Oleh: Siti Maisaroh, S.Pd
Dua kubu calon presiden Indonesia untuk lima tahun kedepan tengah bergerak dari garis star. Pamer kelebihan, unjuk kebolehan, pertarungan ‘urat saraf’ tak terelakan. Dari dana kampanye yang jumlahnya triliunan, sampai tim kampanye sebagai corong masing-masing kubu yang jumlahnya ratusan.
Tak mungkin disia-siakan. Suara kaum Muslim adalah yang paling dilirik dan ‘diselerai’ oleh siapa saja yang ingin menang. Karena suara kaum Muslim bisa menentukan jatuh bangunnya sebuah kursi kekuasaan. Jangan anggap remeh, aksi 212 menjelang pilgub Jakarta telah menyatukan suara umat Muslim untuk bersama menyuarakan “Haram Pemimpin Kafir”.
Hingga ulama yang menjadi kiblat keberpihakan umat dalam segala hal termasuk dalam hal memilih pemimpin, ‘dirangkul’ olehnya yang ingin terunggul. Sebagaimana Jokowi gandeng ulama dipilpres 2019 untuk mendongkrak kualitas Islamnya. (Sumber: www. matamatapolitik.com)
Tetapi, betapa hati ini sangat prihatin. Kini ulama bayak yang terseret dalam ‘pergaulan bebas’ politik Demokratis. Ulama telah keluar dari jalur yang seharusnya, yakni mengarahkan umat ke jalan yang lurus ‘Menerapkan seluruh aturan Islam’.
Kita bisa mengetahui dari kisah para ulama terdahulu. Misalnya, Sufyan ats-Tsauri, rasa takutnya kepada Allah sangat besar. Sebaliknya, keberaniannya terhadap penguasa lalim pun tak diragukan. Ia pernah menentang apa yang dilakukan oleh penguasa Abu Ja’far al Manshur ketika sang penguasa mendanai dirinya dan pengikutnya yang pergi berhaji dalam jumlah dana yang sangat besar. Dengan sikapnya ini, hampir saja polisi al Manshur membunuh Sufyan.
Abu Hanifah pernah menolak jabatan yang ditawarkan Abu Ja’far al Manshur dan menolak uang 10.000 dirham yang akan diberikan kepadanya. Kemudian ia ditanya oleh seseorang, “Apa yang Anda berikan kepada keluarga Anda, padahal Anda telah berkeluarga.” Beliau menjawab, “Keluargaku telah kuserahkan kepada Allah, sebulan aku cukup hidup dengan 2 dirham saja.” Jawabnya tegas.

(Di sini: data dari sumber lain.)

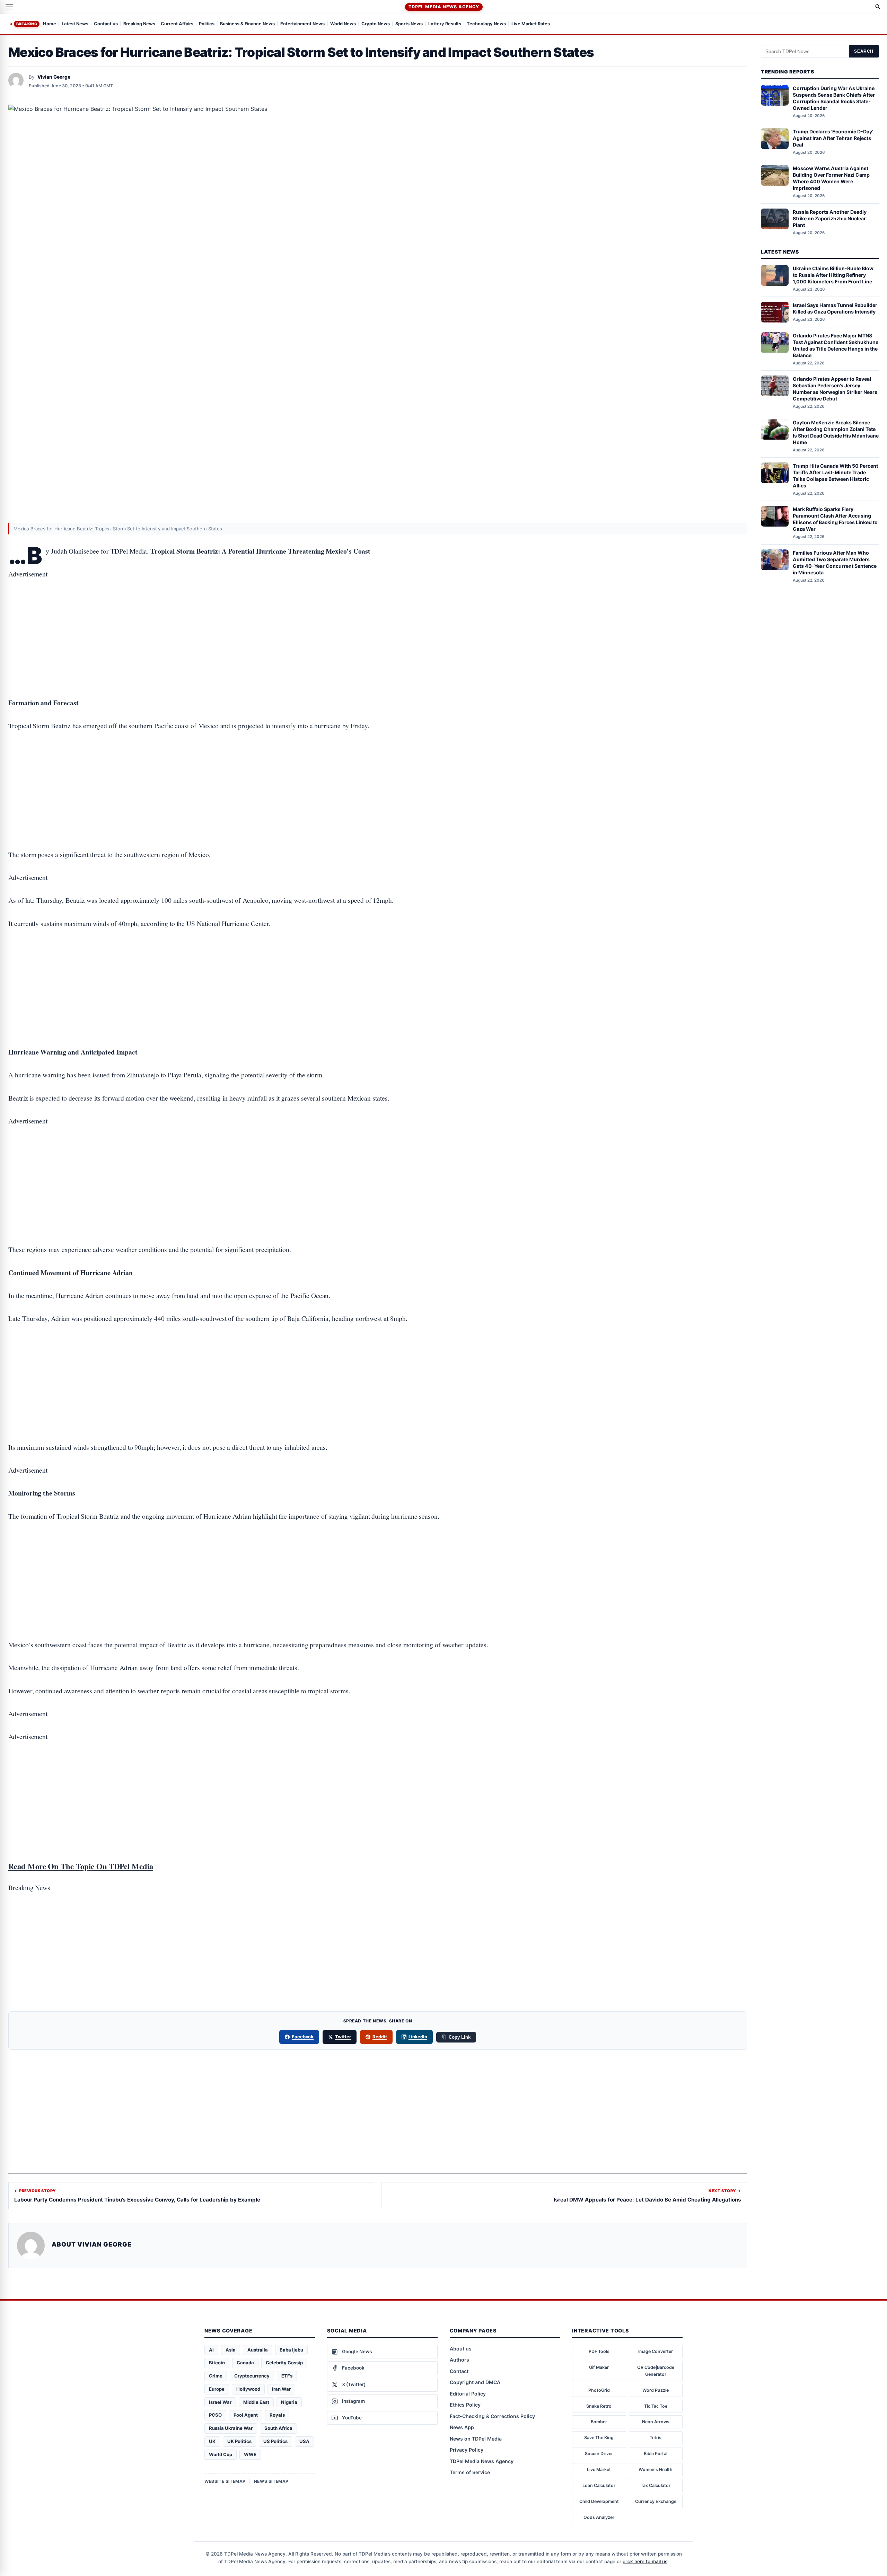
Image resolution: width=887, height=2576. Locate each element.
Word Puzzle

Hasan al Bashri, beliau pernah menentang penguasa Hijaj bin Yusuf ats-Tsaqafi, penguasa Irak yang lalim pada zamannya. Ia berani mengungkap keburukan prilaku penguasa tersebut dihadapan rakyat dan menyampaikan kebenaran dihadapannya. Ucapan beliau yang paling terkenal adalah, “Sesungguhnya Allah telah mengambil perjanjian dari para pemilik ilmu untuk menjelaskan ilmu yang dimilikinya kepada manusia dan tidak menyembunyikannya.” Karena keberanian itulah beliau harus menanggung penderitaan.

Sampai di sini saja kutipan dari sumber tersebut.